A bare number is the expected answer: the count of lines in the data holding "will".

━━ Records supplied

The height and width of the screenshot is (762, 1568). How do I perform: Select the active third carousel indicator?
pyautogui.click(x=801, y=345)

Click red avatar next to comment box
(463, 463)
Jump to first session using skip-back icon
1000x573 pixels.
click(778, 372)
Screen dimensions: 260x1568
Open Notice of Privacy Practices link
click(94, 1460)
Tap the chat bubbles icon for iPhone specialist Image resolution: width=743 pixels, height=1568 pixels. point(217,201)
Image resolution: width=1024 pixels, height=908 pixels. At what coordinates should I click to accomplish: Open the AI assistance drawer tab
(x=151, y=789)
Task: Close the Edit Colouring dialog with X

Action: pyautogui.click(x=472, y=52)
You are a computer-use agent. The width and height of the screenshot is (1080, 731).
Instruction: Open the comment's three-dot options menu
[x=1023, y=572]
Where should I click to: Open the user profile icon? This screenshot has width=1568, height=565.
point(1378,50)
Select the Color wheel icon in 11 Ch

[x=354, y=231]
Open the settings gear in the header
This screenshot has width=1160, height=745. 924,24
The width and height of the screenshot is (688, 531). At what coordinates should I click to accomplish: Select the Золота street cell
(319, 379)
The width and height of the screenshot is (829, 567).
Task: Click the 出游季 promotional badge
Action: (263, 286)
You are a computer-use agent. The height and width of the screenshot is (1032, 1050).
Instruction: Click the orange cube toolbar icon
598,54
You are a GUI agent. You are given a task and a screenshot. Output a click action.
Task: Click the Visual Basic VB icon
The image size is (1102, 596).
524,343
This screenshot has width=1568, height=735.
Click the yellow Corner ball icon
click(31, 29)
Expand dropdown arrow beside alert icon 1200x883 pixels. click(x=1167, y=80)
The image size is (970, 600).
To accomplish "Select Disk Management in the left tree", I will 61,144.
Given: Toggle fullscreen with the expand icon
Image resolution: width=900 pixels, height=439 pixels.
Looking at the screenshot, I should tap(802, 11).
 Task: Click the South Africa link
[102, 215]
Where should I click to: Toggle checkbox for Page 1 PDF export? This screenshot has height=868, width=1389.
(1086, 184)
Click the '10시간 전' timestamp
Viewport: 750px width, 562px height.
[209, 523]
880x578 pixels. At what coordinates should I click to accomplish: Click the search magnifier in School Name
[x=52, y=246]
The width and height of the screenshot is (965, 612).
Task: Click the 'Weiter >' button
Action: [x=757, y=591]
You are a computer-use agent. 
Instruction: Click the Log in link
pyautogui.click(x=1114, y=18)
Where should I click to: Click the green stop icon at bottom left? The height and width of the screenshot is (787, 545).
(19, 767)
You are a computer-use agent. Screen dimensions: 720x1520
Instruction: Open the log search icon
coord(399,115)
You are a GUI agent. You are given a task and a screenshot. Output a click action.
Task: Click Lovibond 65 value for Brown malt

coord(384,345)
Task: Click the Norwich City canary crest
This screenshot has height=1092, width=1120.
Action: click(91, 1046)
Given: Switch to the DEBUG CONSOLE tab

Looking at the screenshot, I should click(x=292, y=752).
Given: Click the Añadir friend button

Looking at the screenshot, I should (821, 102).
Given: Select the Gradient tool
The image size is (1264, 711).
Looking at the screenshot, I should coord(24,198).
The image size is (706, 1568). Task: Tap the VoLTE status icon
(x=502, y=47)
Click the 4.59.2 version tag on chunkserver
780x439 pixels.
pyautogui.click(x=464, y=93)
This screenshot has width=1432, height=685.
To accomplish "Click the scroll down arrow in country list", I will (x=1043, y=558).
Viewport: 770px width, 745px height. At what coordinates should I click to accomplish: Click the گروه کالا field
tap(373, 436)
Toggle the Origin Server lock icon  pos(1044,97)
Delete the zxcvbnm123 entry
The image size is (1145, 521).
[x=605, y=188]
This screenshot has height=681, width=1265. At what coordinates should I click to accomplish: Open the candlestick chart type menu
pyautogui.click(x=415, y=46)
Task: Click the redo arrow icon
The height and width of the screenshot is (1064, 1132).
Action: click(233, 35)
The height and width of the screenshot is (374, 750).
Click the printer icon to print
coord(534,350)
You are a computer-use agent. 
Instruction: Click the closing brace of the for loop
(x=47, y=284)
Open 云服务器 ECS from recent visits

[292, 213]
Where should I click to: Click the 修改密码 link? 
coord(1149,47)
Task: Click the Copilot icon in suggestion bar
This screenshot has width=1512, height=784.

━━━━

→ Written response:
2